Bei einer Funktionsverdoppelung (ähnlich Funktionsneugründung) liegen die Rechtsfolgen der Funktionsverlagerung nur dann vor, wenn es innerhalb von fünf Jahren nach Aufnahme der Funktionen zu einer Einschränkung beim verlagernden Unternehmen kommt, § 1 Abs. 6 Satz 1 FVerlV.

Bei einer Funktionsausgliederung kommen die Rechtsfolgen der Besteuerung zum Tragen; bei einer Funktionsverschmelzung ist dagegen Raum für Argumentation gegen eine Steuer.

Das BMF hat ein umfangreiches Schreiben zu den Grundsätzen für die Prüfung der Einkunftsabgrenzung zwischen nahestehenden Personen in Fällen von grenzüberschreitenden Funktionsverlagerungen herausgegeben, die sog. Verwaltungsgrundsätze Funktionsverlagerung.[6] Kernpunkte des BMF-Schreibens sind:

–          Erläuterungen zu § 1 Abs. 3 Satz 9 bis 12 AStG und zur FVerlV,

–          ergänzende Hinweise und Einzelfragen (z. B. bilanzsteuerrechtliche Folgen, Kapitalertragsteuer, Steuerabzug bei beschränkt Steuerpflichtigen, Umsatzsteuer),

–          besondere Aspekte bestimmter Funktionsverlagerungen (Verlagerung von Produktion, Vertrieb, Forschung und Entwicklung, Einkauf und Dienstleistungen).

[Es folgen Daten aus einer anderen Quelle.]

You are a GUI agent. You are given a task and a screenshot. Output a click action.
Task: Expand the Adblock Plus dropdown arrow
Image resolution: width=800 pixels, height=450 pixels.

[1] Verordnung zur Anwendung des Fremdvergleichsgrundsatzes nach § 1 Abs. 1 AStG in Fällen grenzüberschreitender Funktionsverlagerungen (FVerlV) vom 12.08.2008, BGBl I S. 1680; i. d. F. d. Art. 24 G vom 26.06.2013, BGBl I S. 1809.

[2] Micker, IStR 2010 S. 829 ff.

[3] Micker in: Mössner/Fuhrmann, AStG, 2. Aufl. 2011; § 1 Rn. 342 ff.

[4] Micker in: Mössner/Fuhrmann, AStG, 2. Aufl. 2011; § 1 Rn. 352 ff.

[5] Schreiber in: Kroppen, Handbuch Internationale Verrechnungspreise Funktionsverlagerungsverordnung.

[6] BMF vom 13.10.2010 (Verwaltungsgrundsätze Funktionsverlagerung), BStBl I S. 774.